Collected data entries
-*-

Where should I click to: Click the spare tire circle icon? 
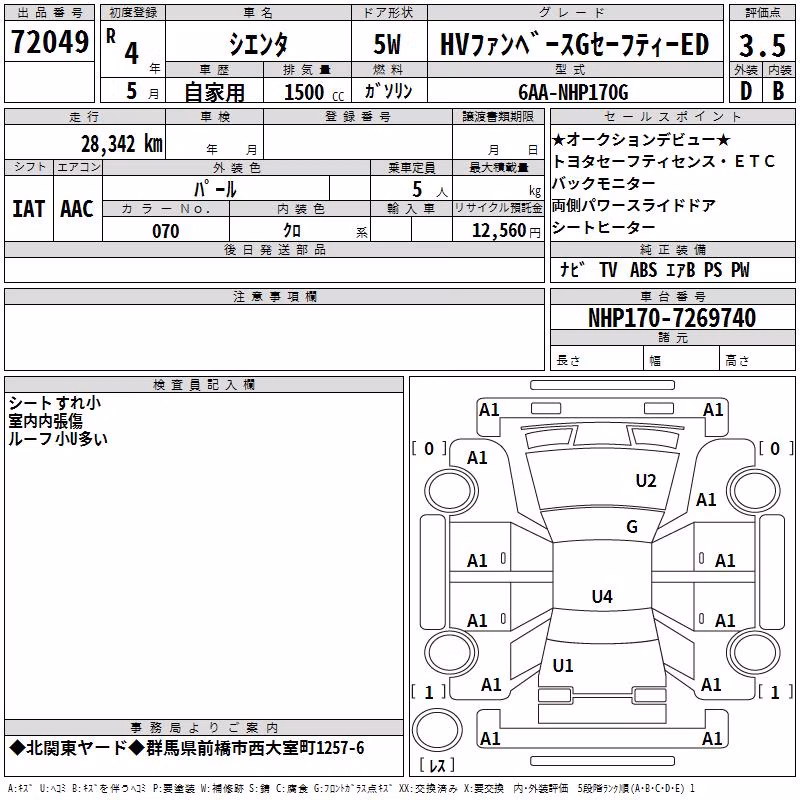point(437,730)
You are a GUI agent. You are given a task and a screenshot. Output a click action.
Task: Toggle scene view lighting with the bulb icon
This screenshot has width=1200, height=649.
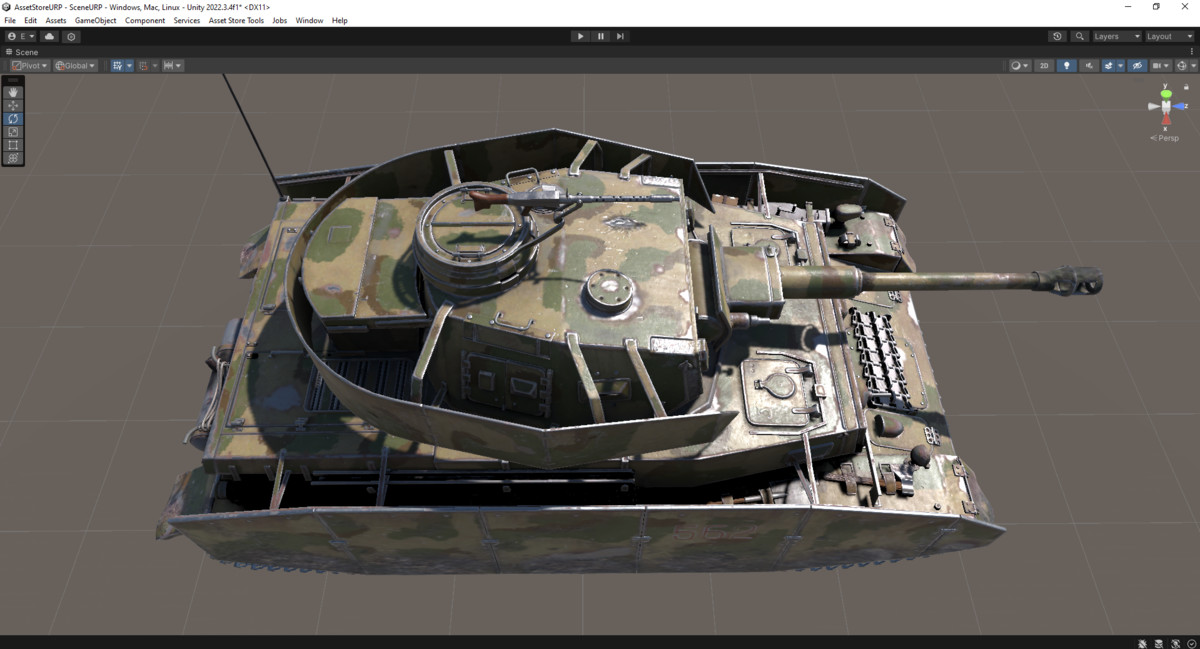point(1067,65)
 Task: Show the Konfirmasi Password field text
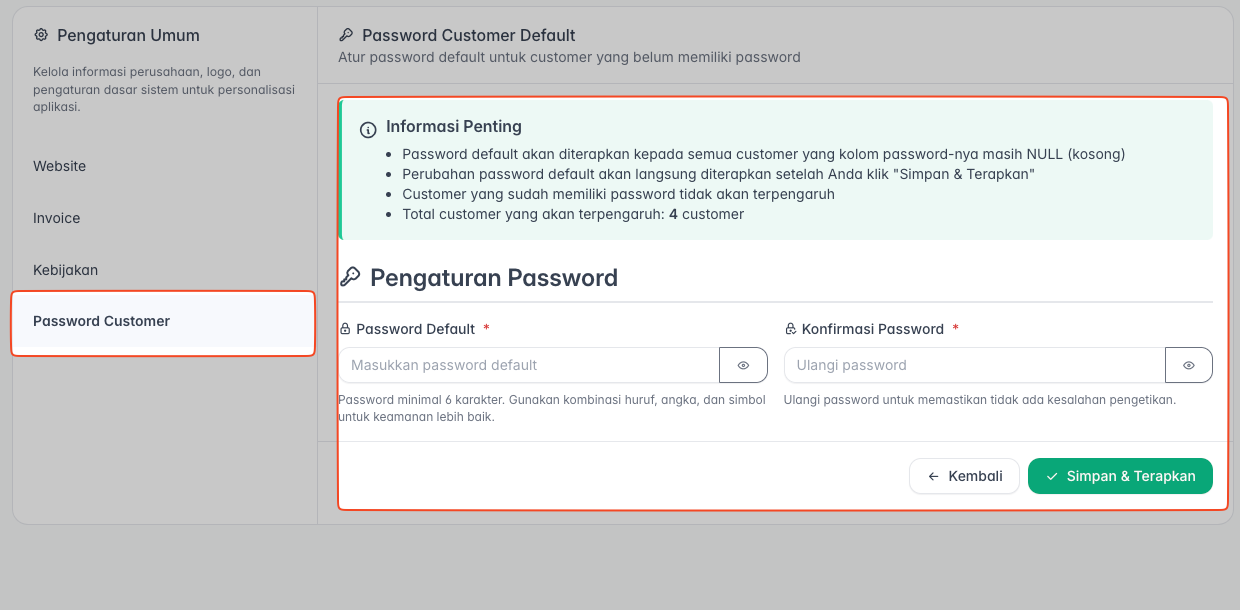(x=1188, y=365)
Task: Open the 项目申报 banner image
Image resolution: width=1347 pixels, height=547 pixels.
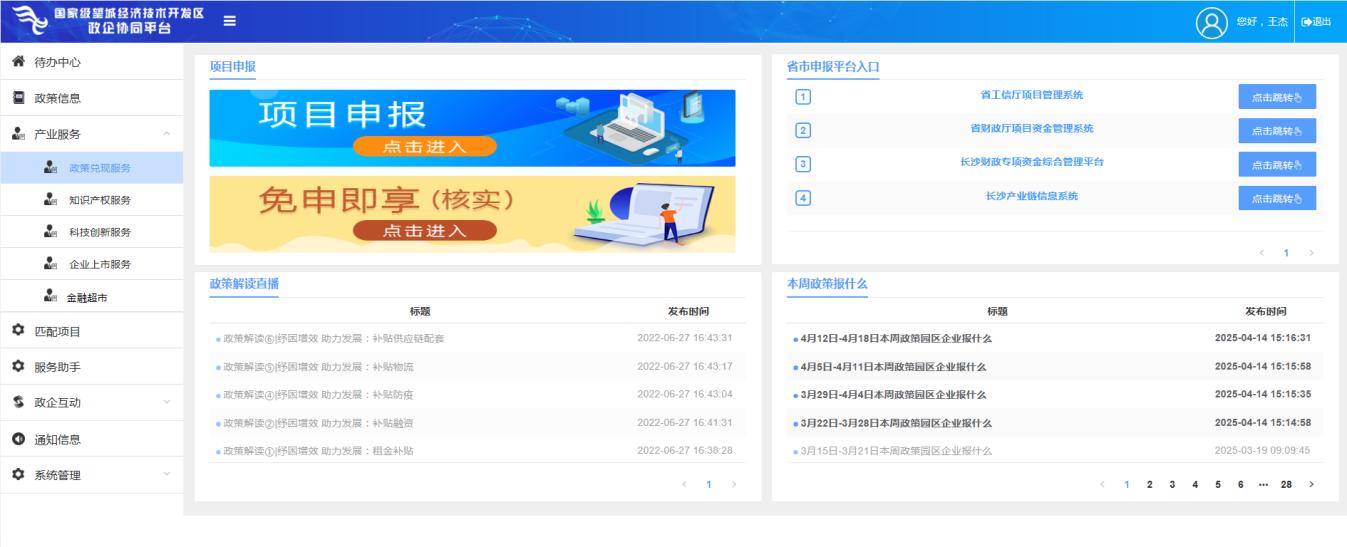Action: click(x=471, y=128)
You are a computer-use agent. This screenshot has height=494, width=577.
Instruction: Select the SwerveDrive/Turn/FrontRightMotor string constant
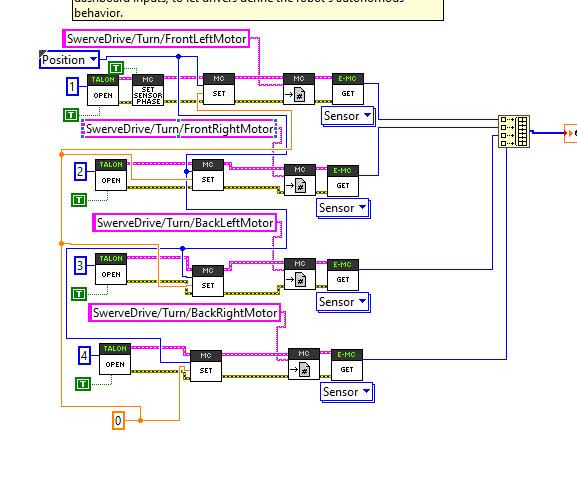tap(179, 129)
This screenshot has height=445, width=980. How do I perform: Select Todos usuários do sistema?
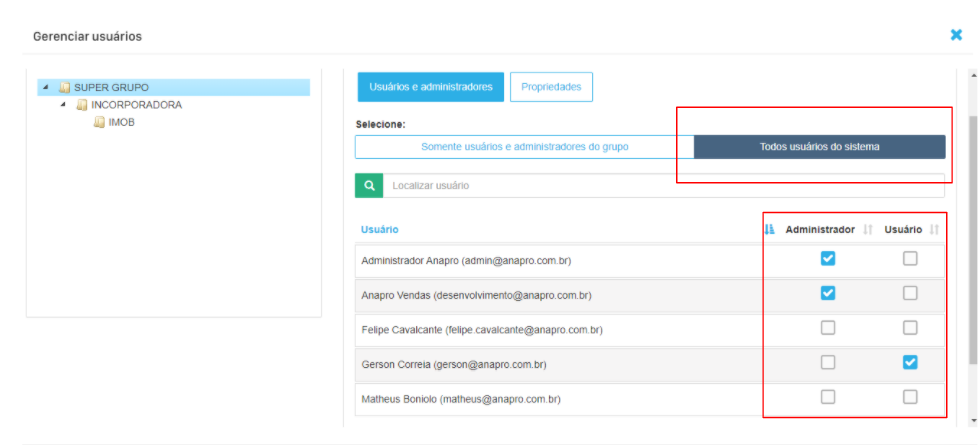click(819, 147)
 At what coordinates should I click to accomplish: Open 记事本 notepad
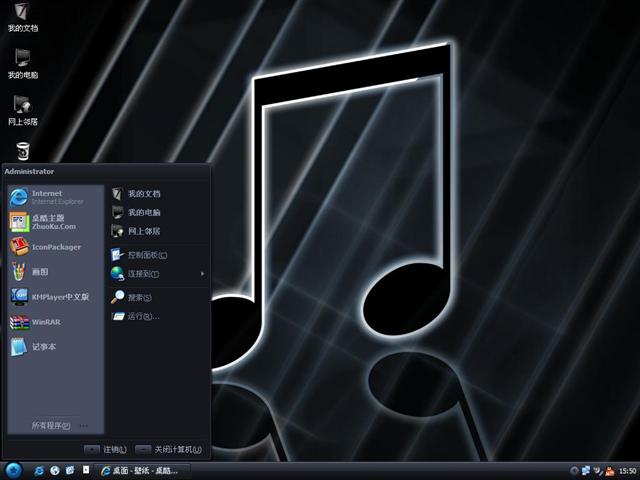tap(42, 347)
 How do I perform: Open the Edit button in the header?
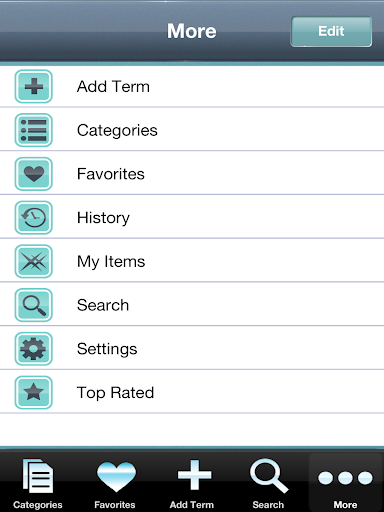pos(331,31)
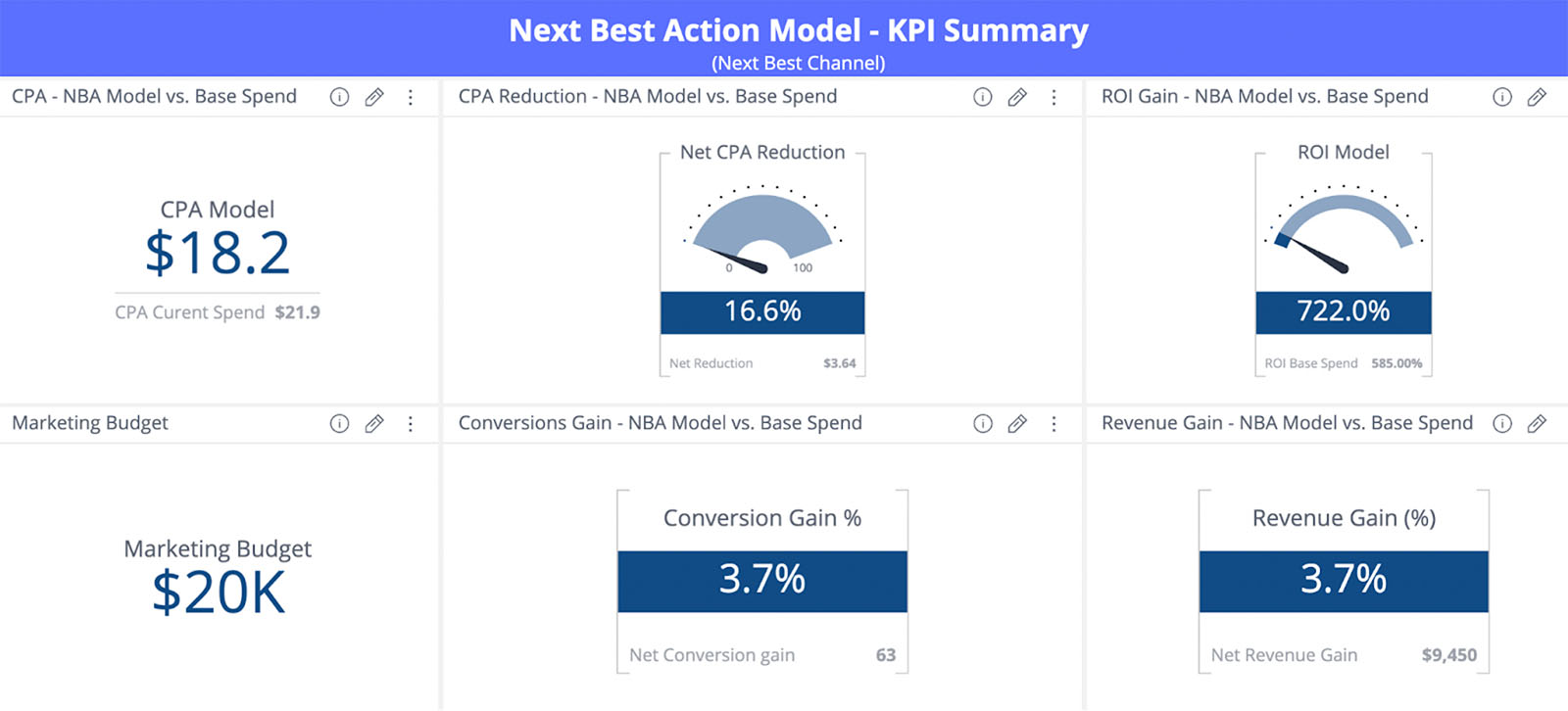The width and height of the screenshot is (1568, 711).
Task: Click the info icon on CPA Reduction widget
Action: click(983, 97)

-*-

Work required >> Each entry above should be reproduced exactly, with the pictures removed.

Answer below >>
Where should I click to: Click the spare tire circle icon? 
point(437,730)
You are a GUI agent. You are given a task and a screenshot. Output a click action.
Task: Toggle scene view lighting with the bulb icon
This screenshot has width=1200, height=649.
point(1067,65)
 Task: Show the Konfirmasi Password field text
(x=1188, y=365)
Task: Open the 项目申报 banner image
Image resolution: width=1347 pixels, height=547 pixels.
Action: click(x=471, y=128)
You are a computer-use agent. This screenshot has height=494, width=577.
Instruction: Select the SwerveDrive/Turn/FrontRightMotor string constant
tap(179, 129)
This screenshot has height=445, width=980. How do I perform: Select Todos usuários do sistema?
click(819, 147)
 At what coordinates should I click to accomplish: Open 记事本 notepad
tap(42, 347)
 How do I perform: Open the Edit button in the header?
pos(331,31)
The width and height of the screenshot is (1568, 711).
Task: Click the info icon on CPA Reduction widget
Action: click(983, 97)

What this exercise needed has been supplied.